Дурачок, он понимал, что ревновать уж точно не стоит, но все равно немножко ревновал, может быть, просто на всякий случай. Всерьез он опасался Милита, а Милит отвечал ему полной взаимностью, они постоянно схватывались в словесных перепалках, которые становились все злее, агрессивнее, и Лена понятия не имела, как их унять. Она поначалу пыталась вмешиваться, шут послушно умолкал, но выглядел таким несчастным, да и Маркус вечно ворчал на тему «дай ты им разобраться», что Лена махнула рукой. Взрослые, разберутся, а если подерутся, ну что ж, придется шуту примочки всякие делать, потому что как бы ни был он хорош в рукопашной, Милит оставался лучший бойцом среди эльфов, да и просто физически был намного крупнее и сильнее шута. Лена видела, как он играючи поднимает бревна, которые шут едва мог оторвать от земли.

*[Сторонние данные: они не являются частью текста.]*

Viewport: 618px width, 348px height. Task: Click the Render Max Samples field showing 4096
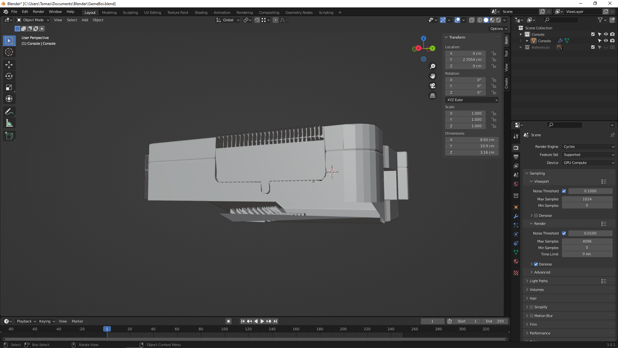click(587, 241)
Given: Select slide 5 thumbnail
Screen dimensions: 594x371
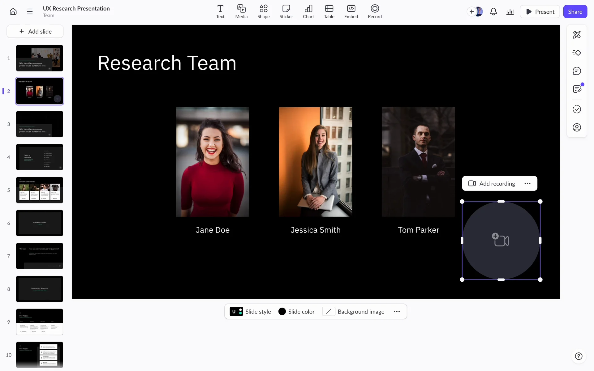Looking at the screenshot, I should (x=40, y=190).
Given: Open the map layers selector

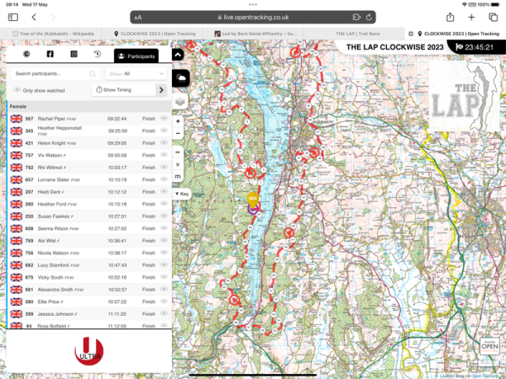Looking at the screenshot, I should (180, 100).
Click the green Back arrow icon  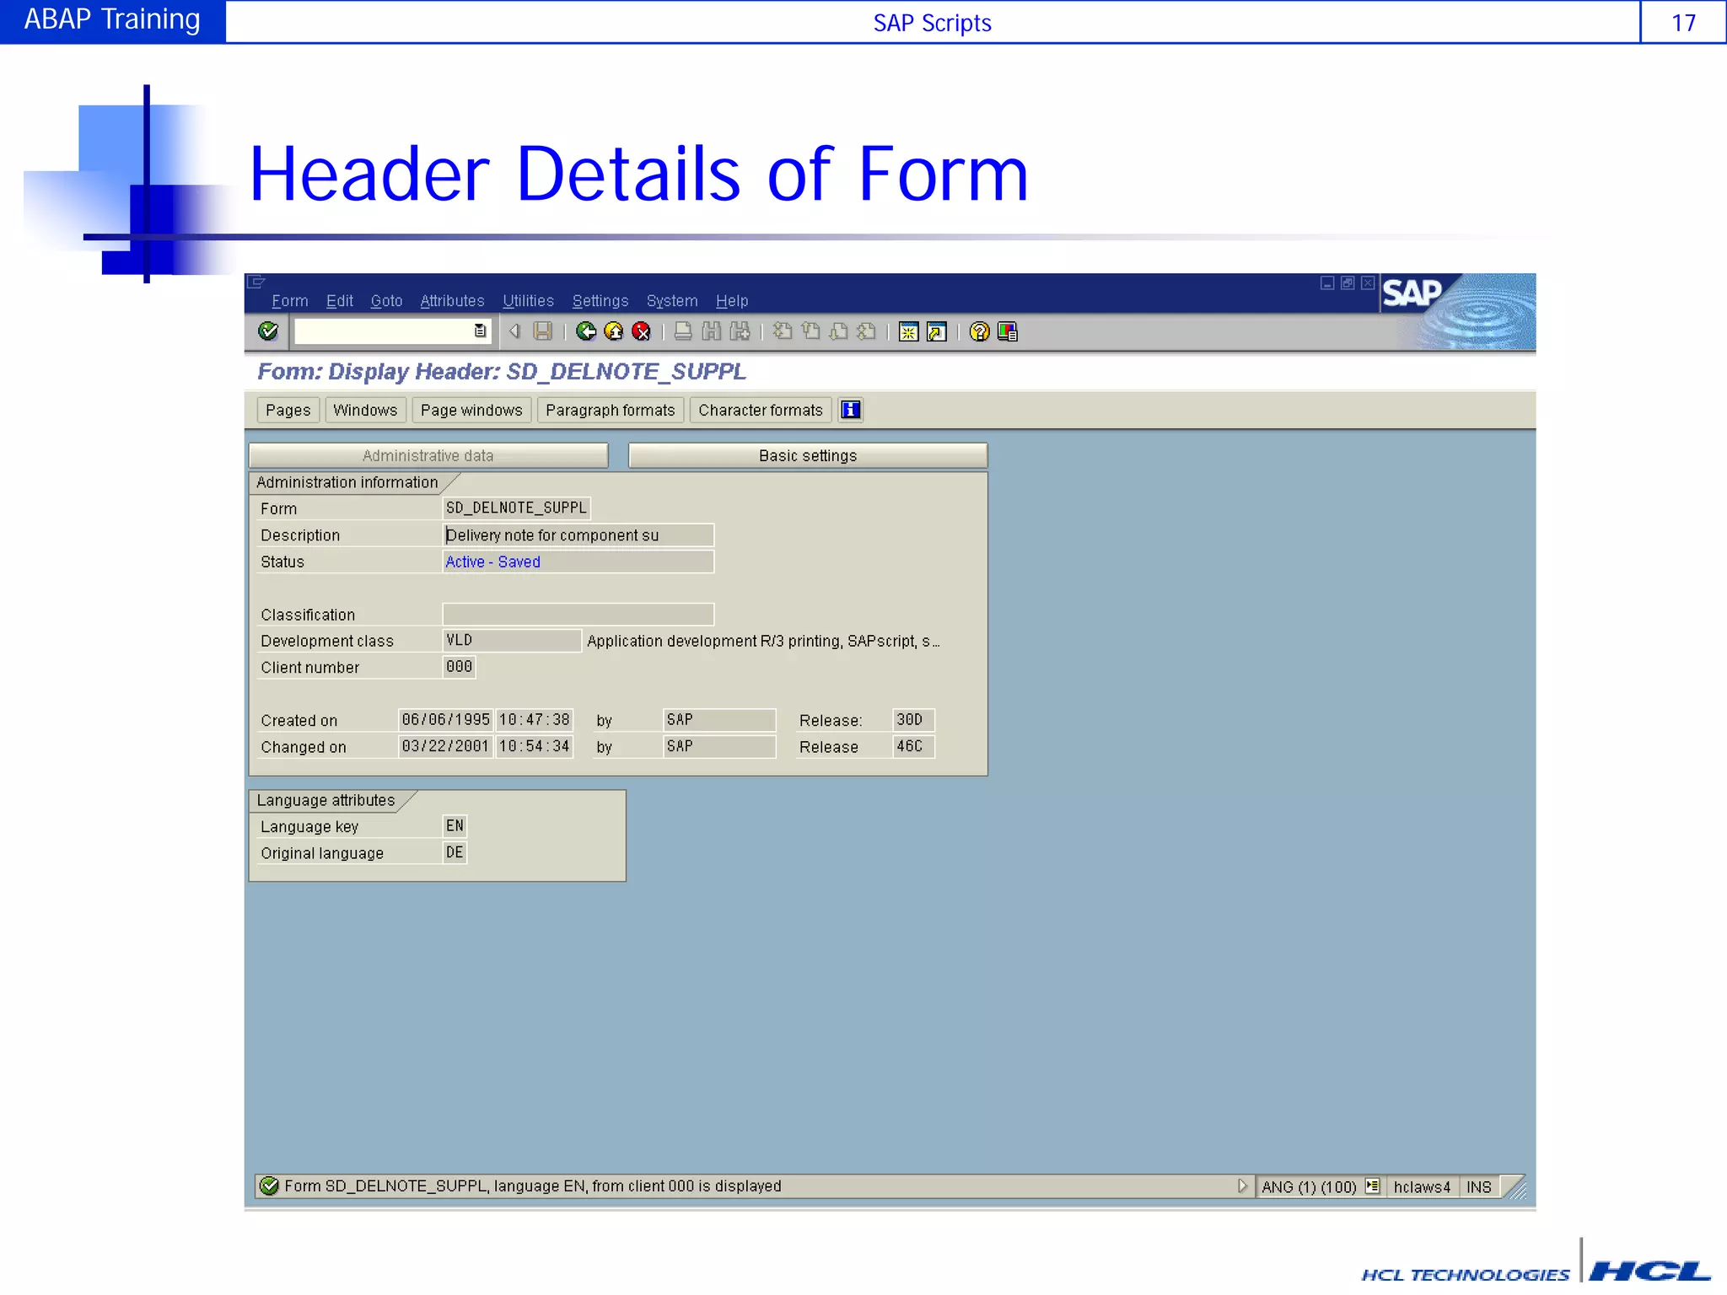pos(586,331)
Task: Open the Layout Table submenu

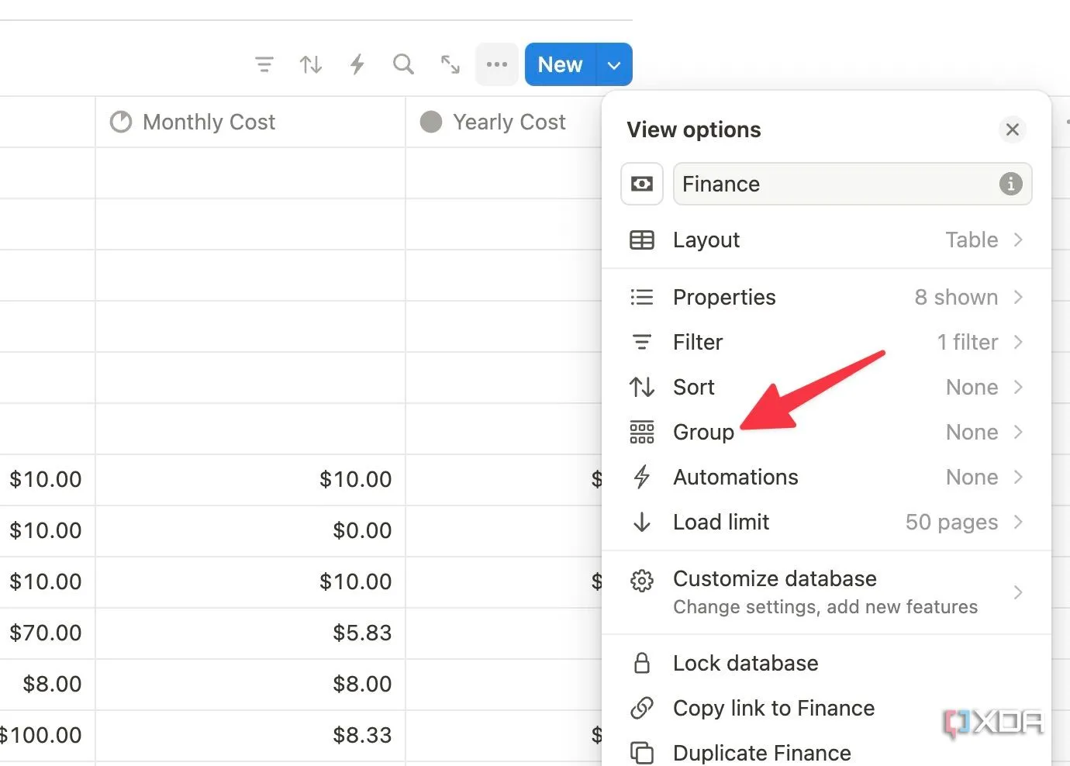Action: click(826, 240)
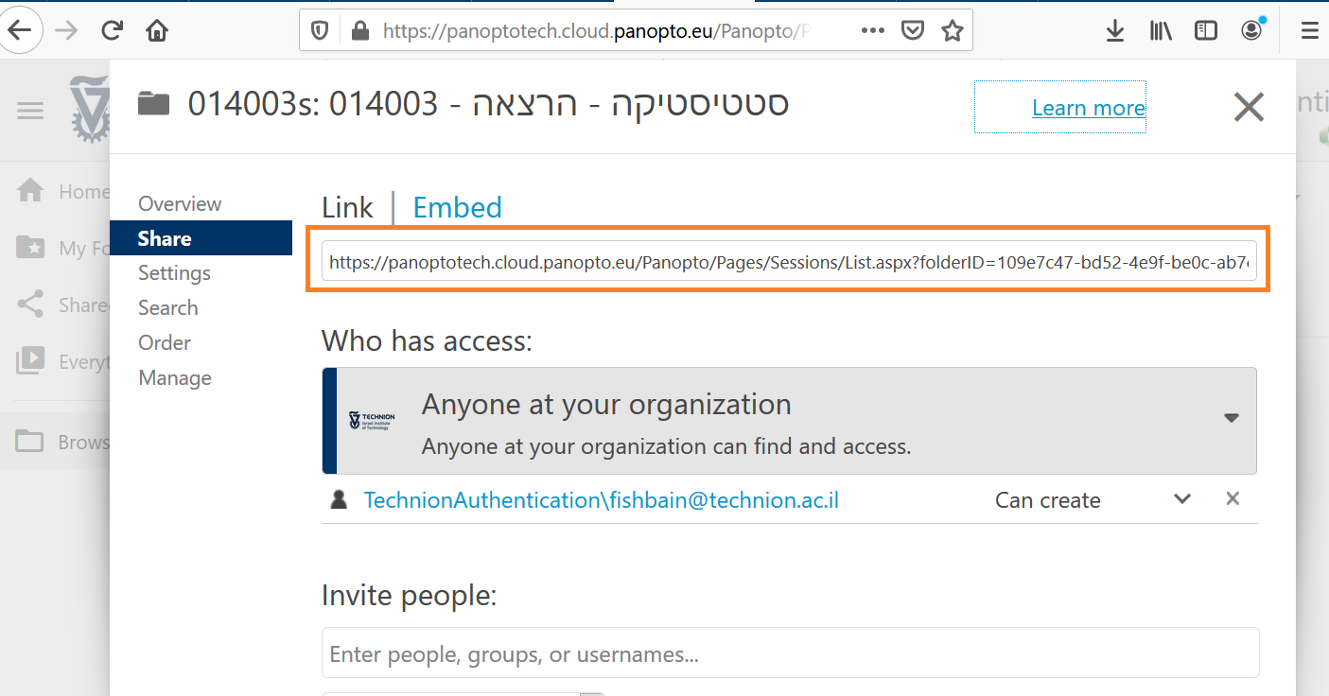This screenshot has width=1329, height=696.
Task: Toggle the browser sidebar view icon
Action: tap(1206, 31)
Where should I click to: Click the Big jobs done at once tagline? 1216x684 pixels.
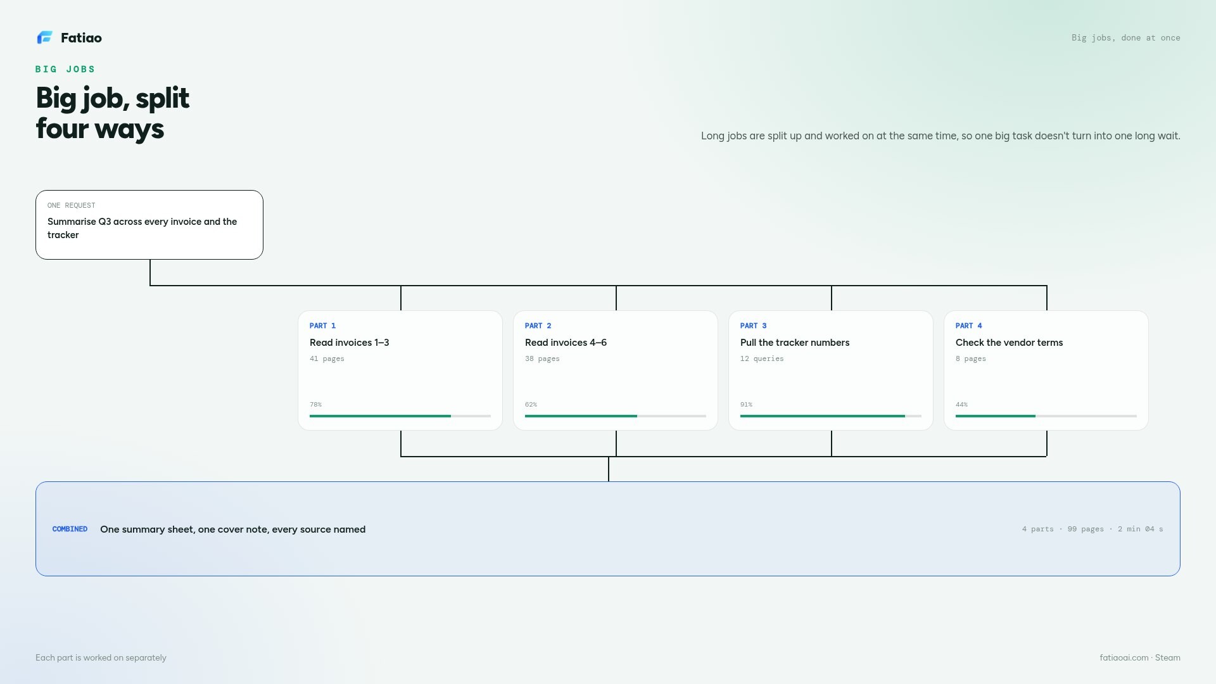[1126, 38]
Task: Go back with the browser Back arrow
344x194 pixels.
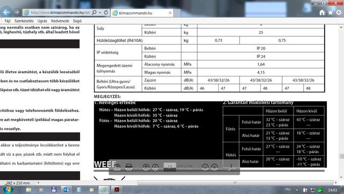Action: 6,12
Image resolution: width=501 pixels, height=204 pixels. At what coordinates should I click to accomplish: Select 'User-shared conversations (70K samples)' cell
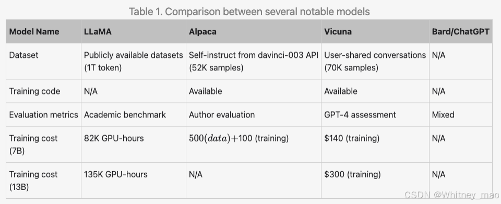click(x=375, y=61)
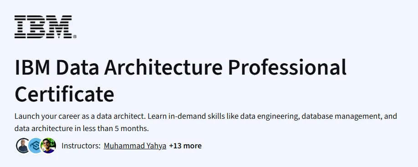Click the word "Certificate" in the title
The width and height of the screenshot is (418, 167).
pos(65,94)

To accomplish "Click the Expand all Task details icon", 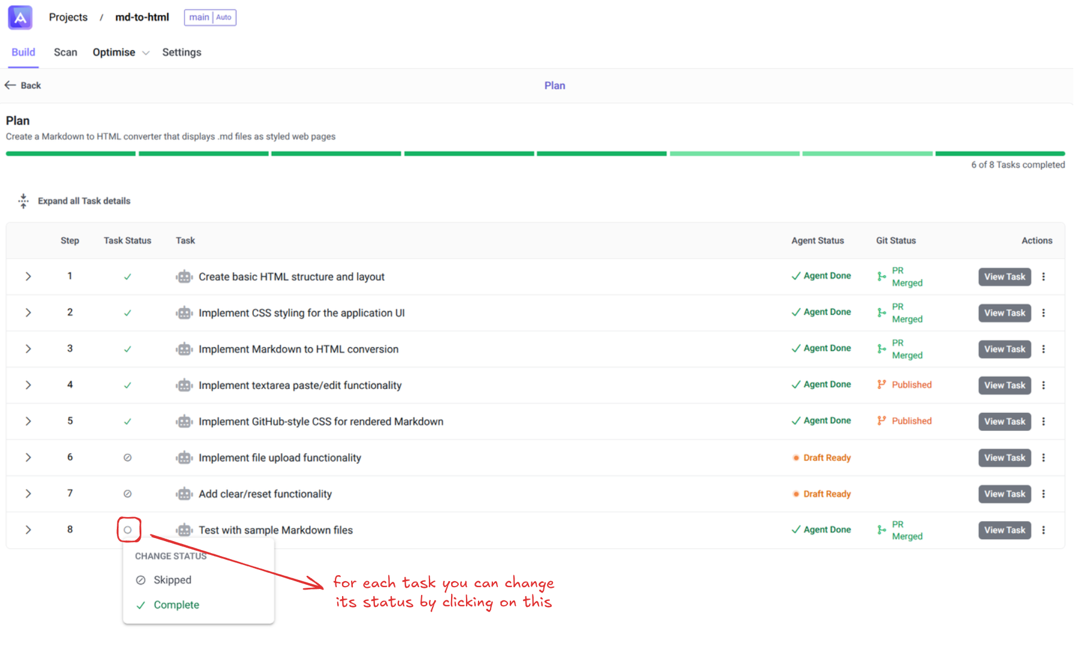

Лиасс тоже не вмешивался. Хотя Лиасс вообще очень редко вмешивался в конфликты. Критического ничего не происходило, а мелкие распри решались сами по себе. Конечно, слово Лиасса было непреложным законом, его чтили безмерно, искренне, он и правда был всем эльфам отец родной. Да и почтение людей – Кариса, Маркуса и шута – казалось естественным. Лена почему-то почтения не чувствовала. Что-то другое. Пожалуй, реши ей Лиасс что-то приказать, она б безропотно выполнила, но он не то что не приказывал, он вообще с ней нянчился, как ни с кем другим. Не уставал от разговоров с ней, наверняка ему неинтересных, ему не надоедало ее успокаивать, если она ударялась в печаль или какие-то переживания, а успокоить он умел, причем воздействовал не на чувства, а на разум. Это у Лены-то! Но три раза обдумав слова Владыки, Лена убеждалась, что он не ошибается, а несогласие бывало связано с простой разницей в психологии человека и эльфа.